= AIM OF THE TASK =
The required result is an exact copy of the lines from the one containing "Task: Expand the Surface Mesh group dropdown" to the last line of the records, both ends included, without pictures.
[STUDY MATERIAL Boundary: Start]
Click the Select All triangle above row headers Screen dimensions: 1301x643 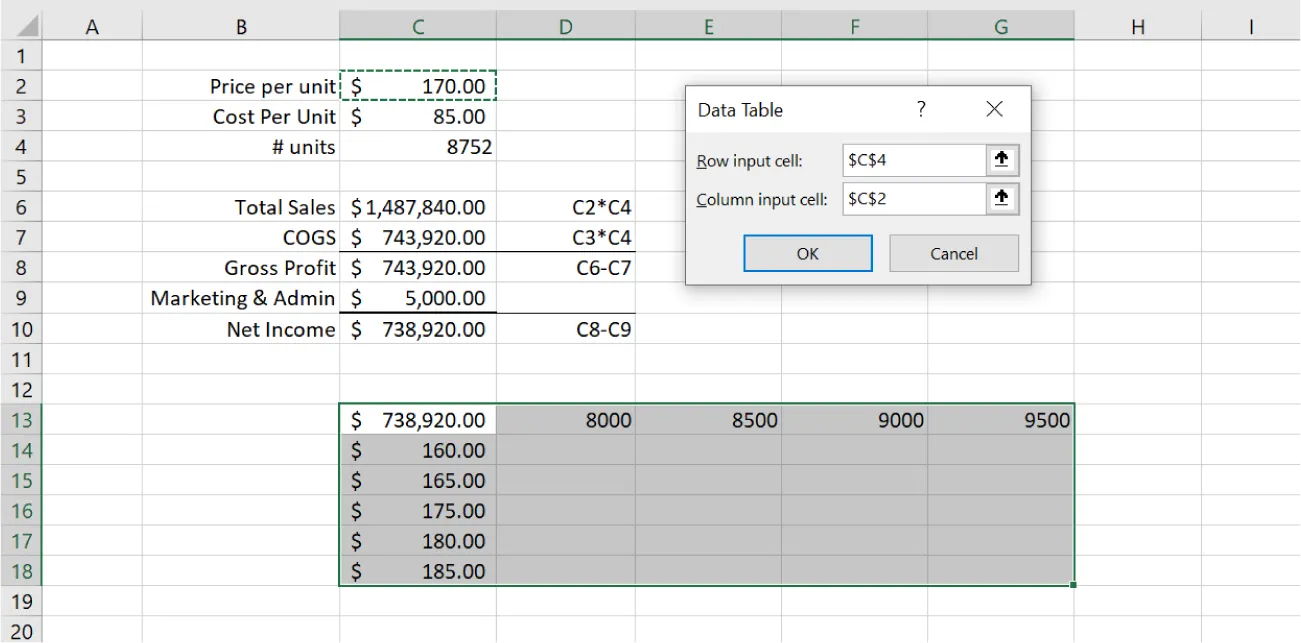click(x=24, y=26)
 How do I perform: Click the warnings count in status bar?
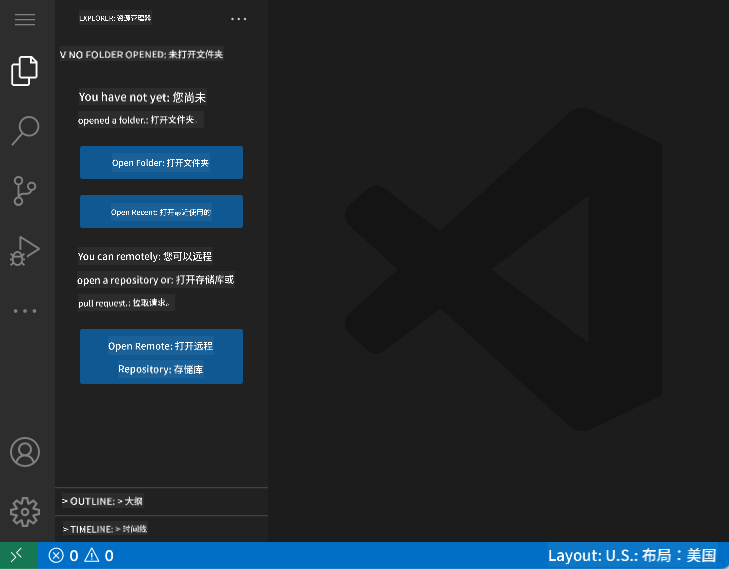99,555
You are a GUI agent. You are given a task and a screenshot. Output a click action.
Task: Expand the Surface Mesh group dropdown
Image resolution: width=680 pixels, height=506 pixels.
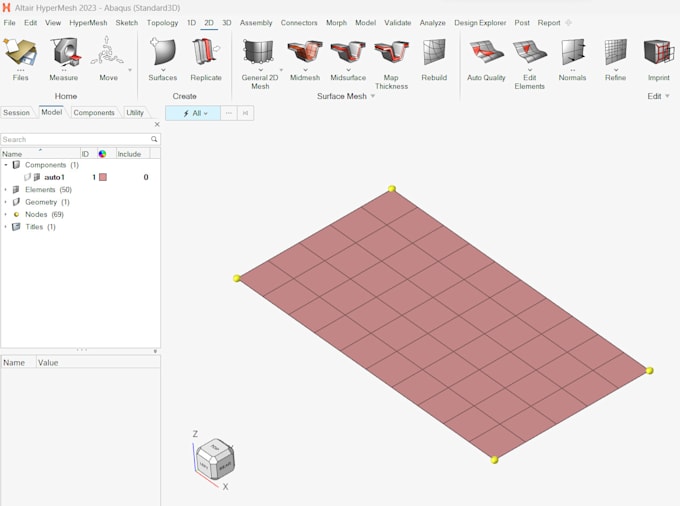coord(373,97)
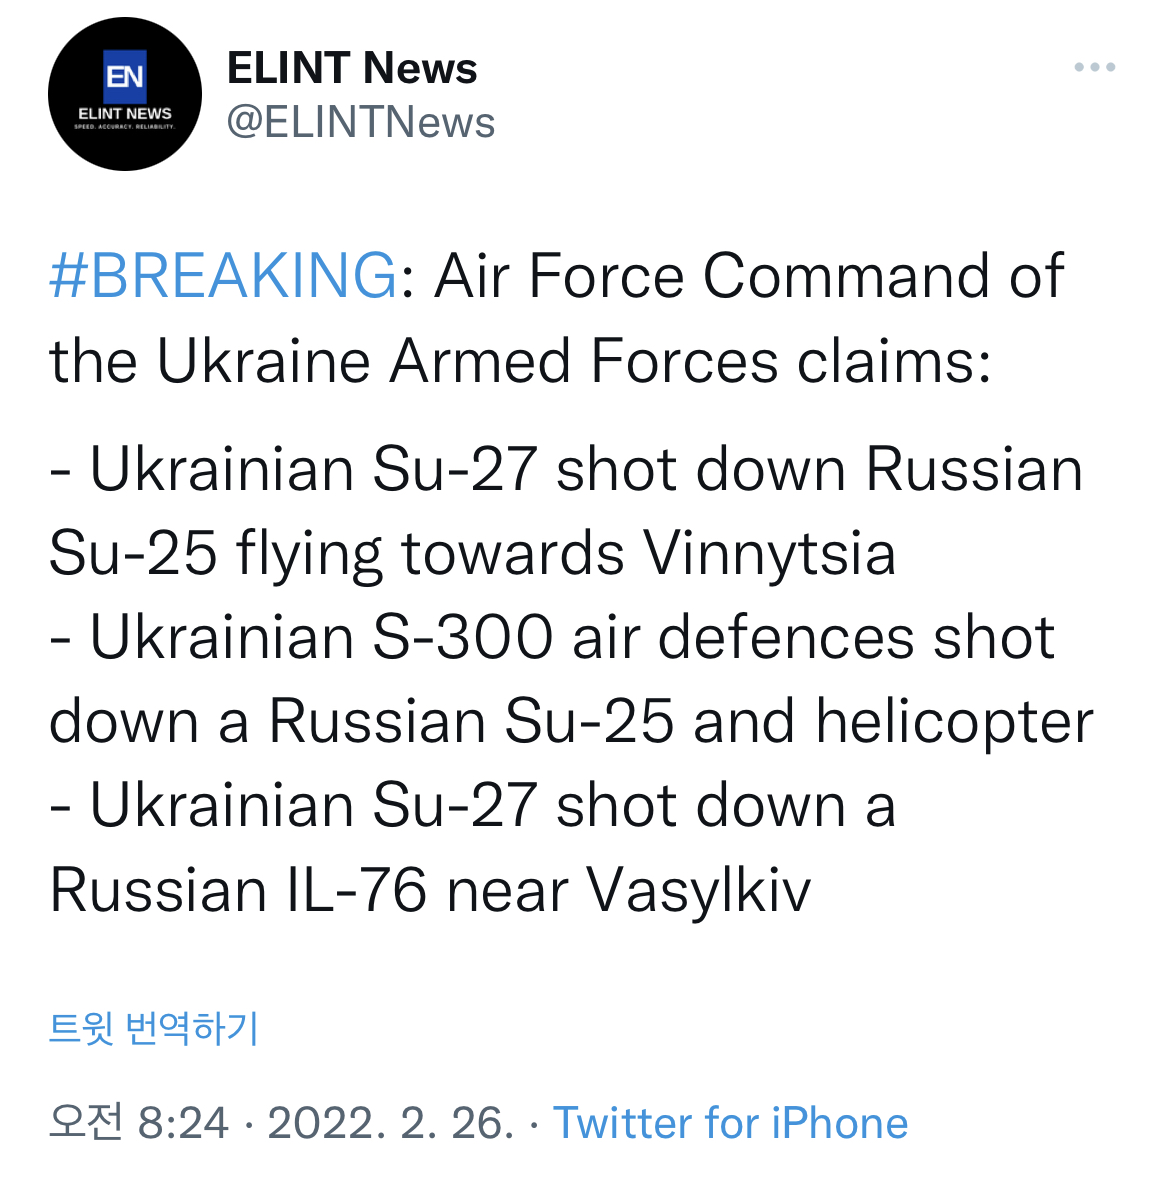1170x1181 pixels.
Task: Click the blue EN logo square in avatar
Action: tap(124, 76)
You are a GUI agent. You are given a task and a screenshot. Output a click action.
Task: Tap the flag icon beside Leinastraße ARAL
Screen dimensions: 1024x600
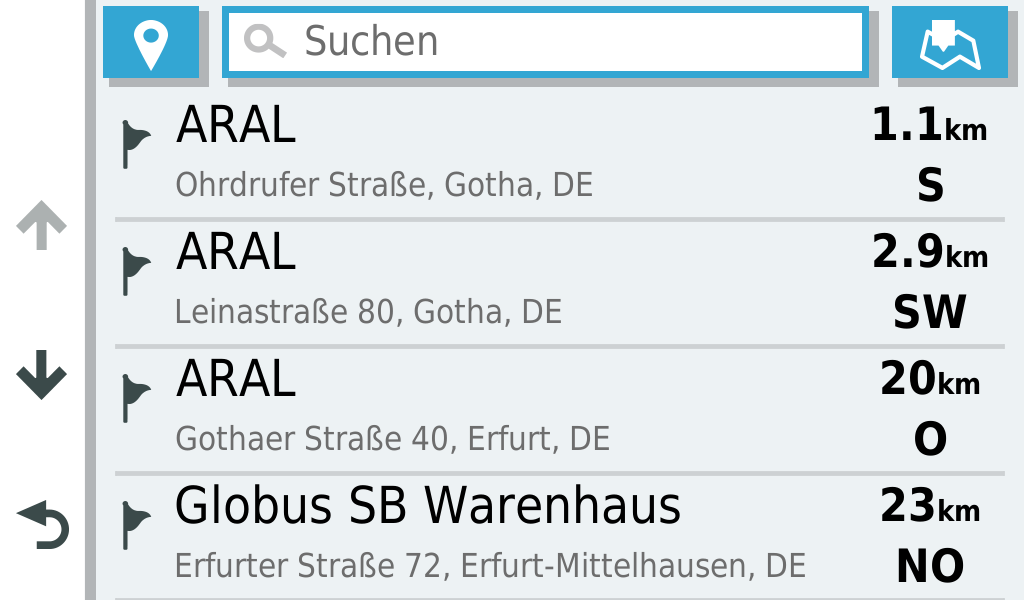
[STUDY MATERIAL Boundary: End]
= TASK ANSWER =
Task: Expand the Surface Mesh group dropdown
Image resolution: width=680 pixels, height=506 pixels.
coord(373,97)
1170x1181 pixels.
Task: Click the blue EN logo square in avatar
Action: tap(124, 76)
You are a GUI agent. You are given a task and a screenshot. Output a click action.
Task: Tap the flag icon beside Leinastraße ARAL
Screen dimensions: 1024x600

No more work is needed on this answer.